Copy each of the following entries back without change.

+++

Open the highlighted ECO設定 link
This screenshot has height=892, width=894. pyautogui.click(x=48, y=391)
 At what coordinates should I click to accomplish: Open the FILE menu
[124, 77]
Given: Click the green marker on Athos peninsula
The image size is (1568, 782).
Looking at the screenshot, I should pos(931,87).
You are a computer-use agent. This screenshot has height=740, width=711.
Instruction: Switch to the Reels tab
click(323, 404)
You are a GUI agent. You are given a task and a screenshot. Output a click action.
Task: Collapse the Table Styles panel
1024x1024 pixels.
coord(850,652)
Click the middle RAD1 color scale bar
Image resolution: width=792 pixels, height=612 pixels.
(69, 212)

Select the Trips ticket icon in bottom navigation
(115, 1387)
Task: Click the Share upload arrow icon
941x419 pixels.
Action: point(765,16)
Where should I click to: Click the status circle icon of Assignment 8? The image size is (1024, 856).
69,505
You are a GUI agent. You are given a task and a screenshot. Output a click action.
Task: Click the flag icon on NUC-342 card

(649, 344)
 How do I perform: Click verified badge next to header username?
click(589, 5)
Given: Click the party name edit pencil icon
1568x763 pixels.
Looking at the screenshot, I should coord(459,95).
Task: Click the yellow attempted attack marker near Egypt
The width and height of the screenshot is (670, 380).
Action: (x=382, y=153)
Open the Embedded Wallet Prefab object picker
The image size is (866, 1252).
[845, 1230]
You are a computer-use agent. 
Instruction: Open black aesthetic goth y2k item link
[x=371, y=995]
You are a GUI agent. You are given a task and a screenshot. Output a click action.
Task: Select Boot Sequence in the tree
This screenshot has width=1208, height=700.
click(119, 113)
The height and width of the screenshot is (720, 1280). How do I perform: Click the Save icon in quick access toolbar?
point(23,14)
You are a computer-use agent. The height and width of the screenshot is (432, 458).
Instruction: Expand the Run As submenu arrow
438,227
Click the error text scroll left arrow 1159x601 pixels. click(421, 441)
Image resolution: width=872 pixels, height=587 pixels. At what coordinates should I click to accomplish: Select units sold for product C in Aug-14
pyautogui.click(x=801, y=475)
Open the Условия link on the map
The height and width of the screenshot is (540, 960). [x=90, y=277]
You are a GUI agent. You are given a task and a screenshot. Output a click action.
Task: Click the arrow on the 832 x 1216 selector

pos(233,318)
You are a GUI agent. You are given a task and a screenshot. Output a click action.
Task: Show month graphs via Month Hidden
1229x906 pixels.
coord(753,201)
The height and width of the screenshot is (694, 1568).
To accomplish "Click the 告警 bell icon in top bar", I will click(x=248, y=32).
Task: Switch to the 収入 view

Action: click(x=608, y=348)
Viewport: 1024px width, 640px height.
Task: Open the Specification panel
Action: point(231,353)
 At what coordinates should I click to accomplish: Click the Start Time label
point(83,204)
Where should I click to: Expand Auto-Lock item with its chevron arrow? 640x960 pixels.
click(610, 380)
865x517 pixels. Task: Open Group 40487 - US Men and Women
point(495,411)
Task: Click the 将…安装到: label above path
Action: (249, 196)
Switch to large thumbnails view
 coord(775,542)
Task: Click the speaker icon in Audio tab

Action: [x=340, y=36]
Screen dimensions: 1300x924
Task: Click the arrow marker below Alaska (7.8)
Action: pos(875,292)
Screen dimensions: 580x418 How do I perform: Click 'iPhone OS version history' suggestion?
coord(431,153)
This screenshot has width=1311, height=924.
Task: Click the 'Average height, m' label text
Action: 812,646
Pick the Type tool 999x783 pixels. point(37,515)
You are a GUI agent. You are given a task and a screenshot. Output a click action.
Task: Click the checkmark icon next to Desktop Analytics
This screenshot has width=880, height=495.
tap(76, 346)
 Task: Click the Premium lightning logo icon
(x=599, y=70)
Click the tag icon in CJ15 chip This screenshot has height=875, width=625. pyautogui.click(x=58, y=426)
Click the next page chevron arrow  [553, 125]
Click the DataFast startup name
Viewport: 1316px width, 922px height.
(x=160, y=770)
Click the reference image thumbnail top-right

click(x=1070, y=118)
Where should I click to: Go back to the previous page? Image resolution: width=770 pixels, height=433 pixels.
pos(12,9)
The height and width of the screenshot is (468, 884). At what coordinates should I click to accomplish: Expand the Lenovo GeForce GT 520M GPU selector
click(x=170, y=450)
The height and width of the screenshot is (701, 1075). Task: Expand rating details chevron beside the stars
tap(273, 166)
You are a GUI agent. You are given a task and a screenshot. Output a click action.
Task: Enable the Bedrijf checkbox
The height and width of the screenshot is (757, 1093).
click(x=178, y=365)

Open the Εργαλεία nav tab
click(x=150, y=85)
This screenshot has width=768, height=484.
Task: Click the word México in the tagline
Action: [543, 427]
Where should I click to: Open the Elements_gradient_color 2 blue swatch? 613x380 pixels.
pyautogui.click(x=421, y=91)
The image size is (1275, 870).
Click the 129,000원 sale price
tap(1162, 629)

+++

COMPLETED TASK =
Open the highlighted ECO設定 link
This screenshot has height=892, width=894. pyautogui.click(x=48, y=391)
 At what coordinates should I click to accomplish: Open the FILE menu
[124, 77]
Given: Click the green marker on Athos peninsula
The image size is (1568, 782).
Looking at the screenshot, I should pos(931,87).
You are a computer-use agent. This screenshot has height=740, width=711.
Instruction: Switch to the Reels tab
click(323, 404)
You are a GUI agent. You are given a task and a screenshot. Output a click action.
Task: Collapse the Table Styles panel
1024x1024 pixels.
coord(850,652)
Click the middle RAD1 color scale bar
Image resolution: width=792 pixels, height=612 pixels.
(69, 212)

Select the Trips ticket icon in bottom navigation
(115, 1387)
Task: Click the Share upload arrow icon
941x419 pixels.
Action: point(765,16)
Where should I click to: Click the status circle icon of Assignment 8? The image size is (1024, 856).
69,505
You are a GUI agent. You are given a task and a screenshot. Output a click action.
Task: Click the flag icon on NUC-342 card

(649, 344)
 How do I perform: Click verified badge next to header username?
click(589, 5)
Given: Click the party name edit pencil icon
1568x763 pixels.
Looking at the screenshot, I should coord(459,95).
Task: Click the yellow attempted attack marker near Egypt
The width and height of the screenshot is (670, 380).
Action: (x=382, y=153)
Open the Embedded Wallet Prefab object picker
The image size is (866, 1252).
[845, 1230]
You are a computer-use agent. 
Instruction: Open black aesthetic goth y2k item link
[x=371, y=995]
You are a GUI agent. You are given a task and a screenshot. Output a click action.
Task: Select Boot Sequence in the tree
This screenshot has width=1208, height=700.
click(119, 113)
The height and width of the screenshot is (720, 1280). How do I perform: Click the Save icon in quick access toolbar?
point(23,14)
You are a computer-use agent. The height and width of the screenshot is (432, 458).
Instruction: Expand the Run As submenu arrow
438,227
Click the error text scroll left arrow 1159x601 pixels. click(421, 441)
Image resolution: width=872 pixels, height=587 pixels. At what coordinates should I click to accomplish: Select units sold for product C in Aug-14
pyautogui.click(x=801, y=475)
Open the Условия link on the map
The height and width of the screenshot is (540, 960). [x=90, y=277]
You are a GUI agent. You are given a task and a screenshot. Output a click action.
Task: Click the arrow on the 832 x 1216 selector

pos(233,318)
You are a GUI agent. You are given a task and a screenshot. Output a click action.
Task: Show month graphs via Month Hidden
1229x906 pixels.
coord(753,201)
The height and width of the screenshot is (694, 1568).
To accomplish "Click the 告警 bell icon in top bar", I will click(x=248, y=32).
Task: Switch to the 収入 view

Action: click(x=608, y=348)
Viewport: 1024px width, 640px height.
Task: Open the Specification panel
Action: point(231,353)
 At what coordinates should I click to accomplish: Click the Start Time label
point(83,204)
Where should I click to: Expand Auto-Lock item with its chevron arrow? 640x960 pixels.
click(610, 380)
865x517 pixels. Task: Open Group 40487 - US Men and Women
point(495,411)
Task: Click the 将…安装到: label above path
Action: (249, 196)
Switch to large thumbnails view
 coord(775,542)
Task: Click the speaker icon in Audio tab

Action: [x=340, y=36]
Screen dimensions: 1300x924
Task: Click the arrow marker below Alaska (7.8)
Action: pos(875,292)
Screen dimensions: 580x418 How do I perform: Click 'iPhone OS version history' suggestion?
coord(431,153)
This screenshot has width=1311, height=924.
Task: Click the 'Average height, m' label text
Action: 812,646
Pick the Type tool 999x783 pixels. point(37,515)
You are a GUI agent. You are given a task and a screenshot. Output a click action.
Task: Click the checkmark icon next to Desktop Analytics
This screenshot has width=880, height=495.
tap(76, 346)
 Task: Click the Premium lightning logo icon
(x=599, y=70)
Click the tag icon in CJ15 chip This screenshot has height=875, width=625. pyautogui.click(x=58, y=426)
Click the next page chevron arrow  [553, 125]
Click the DataFast startup name
Viewport: 1316px width, 922px height.
(x=160, y=770)
Click the reference image thumbnail top-right

click(x=1070, y=118)
Where should I click to: Go back to the previous page? Image resolution: width=770 pixels, height=433 pixels.
pos(12,9)
The height and width of the screenshot is (468, 884). At what coordinates should I click to accomplish: Expand the Lenovo GeForce GT 520M GPU selector
click(x=170, y=450)
The height and width of the screenshot is (701, 1075). Task: Expand rating details chevron beside the stars
tap(273, 166)
You are a GUI agent. You are given a task and a screenshot. Output a click action.
Task: Enable the Bedrijf checkbox
The height and width of the screenshot is (757, 1093).
click(x=178, y=365)

Open the Εργαλεία nav tab
click(x=150, y=85)
This screenshot has width=768, height=484.
Task: Click the word México in the tagline
Action: [543, 427]
Where should I click to: Open the Elements_gradient_color 2 blue swatch? 613x380 pixels.
pyautogui.click(x=421, y=91)
The image size is (1275, 870).
Click the 129,000원 sale price
tap(1162, 629)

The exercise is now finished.